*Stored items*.

****************

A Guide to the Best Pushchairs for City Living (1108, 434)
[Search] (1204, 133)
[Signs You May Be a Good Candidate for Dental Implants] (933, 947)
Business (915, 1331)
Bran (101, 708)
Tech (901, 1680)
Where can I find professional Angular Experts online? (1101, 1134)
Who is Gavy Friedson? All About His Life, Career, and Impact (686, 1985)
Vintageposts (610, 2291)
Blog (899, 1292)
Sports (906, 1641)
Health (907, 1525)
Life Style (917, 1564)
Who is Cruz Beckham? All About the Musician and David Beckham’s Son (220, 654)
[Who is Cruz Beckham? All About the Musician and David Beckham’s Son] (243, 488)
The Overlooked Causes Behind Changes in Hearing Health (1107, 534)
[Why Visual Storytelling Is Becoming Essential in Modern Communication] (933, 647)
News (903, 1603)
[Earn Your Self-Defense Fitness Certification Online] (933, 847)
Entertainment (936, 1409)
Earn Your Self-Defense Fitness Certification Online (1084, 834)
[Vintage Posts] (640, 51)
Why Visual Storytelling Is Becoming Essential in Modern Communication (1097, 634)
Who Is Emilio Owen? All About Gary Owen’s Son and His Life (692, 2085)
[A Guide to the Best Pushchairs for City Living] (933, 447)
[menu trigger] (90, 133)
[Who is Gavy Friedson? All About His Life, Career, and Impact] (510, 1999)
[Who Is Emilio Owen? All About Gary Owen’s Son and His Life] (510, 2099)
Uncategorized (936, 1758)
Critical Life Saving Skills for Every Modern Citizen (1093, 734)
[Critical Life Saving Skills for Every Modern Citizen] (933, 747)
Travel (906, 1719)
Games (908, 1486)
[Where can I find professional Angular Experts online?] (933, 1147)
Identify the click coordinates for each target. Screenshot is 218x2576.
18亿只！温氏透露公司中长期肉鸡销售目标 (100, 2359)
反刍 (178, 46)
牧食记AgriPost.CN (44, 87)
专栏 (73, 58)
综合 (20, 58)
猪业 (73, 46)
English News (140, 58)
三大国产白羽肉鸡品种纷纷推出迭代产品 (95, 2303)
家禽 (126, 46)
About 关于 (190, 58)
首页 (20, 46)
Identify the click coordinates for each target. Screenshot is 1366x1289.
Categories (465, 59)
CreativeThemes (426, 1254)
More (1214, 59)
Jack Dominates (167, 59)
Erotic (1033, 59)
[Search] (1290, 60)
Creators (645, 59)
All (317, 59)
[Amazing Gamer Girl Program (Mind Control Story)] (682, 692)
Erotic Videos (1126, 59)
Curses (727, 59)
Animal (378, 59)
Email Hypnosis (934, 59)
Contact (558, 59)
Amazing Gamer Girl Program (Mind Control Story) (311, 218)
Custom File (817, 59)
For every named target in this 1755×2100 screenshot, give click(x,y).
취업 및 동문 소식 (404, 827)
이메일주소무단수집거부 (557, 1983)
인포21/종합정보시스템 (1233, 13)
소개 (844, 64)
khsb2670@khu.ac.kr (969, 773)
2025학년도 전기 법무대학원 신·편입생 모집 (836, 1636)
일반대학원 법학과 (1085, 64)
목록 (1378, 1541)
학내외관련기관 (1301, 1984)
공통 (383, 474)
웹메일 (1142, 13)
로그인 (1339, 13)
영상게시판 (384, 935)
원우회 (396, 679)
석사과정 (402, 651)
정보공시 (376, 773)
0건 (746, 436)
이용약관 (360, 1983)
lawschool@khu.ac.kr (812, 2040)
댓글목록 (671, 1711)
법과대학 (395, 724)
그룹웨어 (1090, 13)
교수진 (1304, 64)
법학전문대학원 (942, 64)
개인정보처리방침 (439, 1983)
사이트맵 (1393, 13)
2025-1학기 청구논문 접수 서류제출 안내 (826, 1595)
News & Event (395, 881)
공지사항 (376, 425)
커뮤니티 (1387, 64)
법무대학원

****************

*Task*. Scan the lines above for the word "Career" and copy every one where it occurs.

*Response area*.
Who is Gavy Friedson? All About His Life, Career, and Impact (686, 1985)
[Who is Gavy Friedson? All About His Life, Career, and Impact] (510, 1999)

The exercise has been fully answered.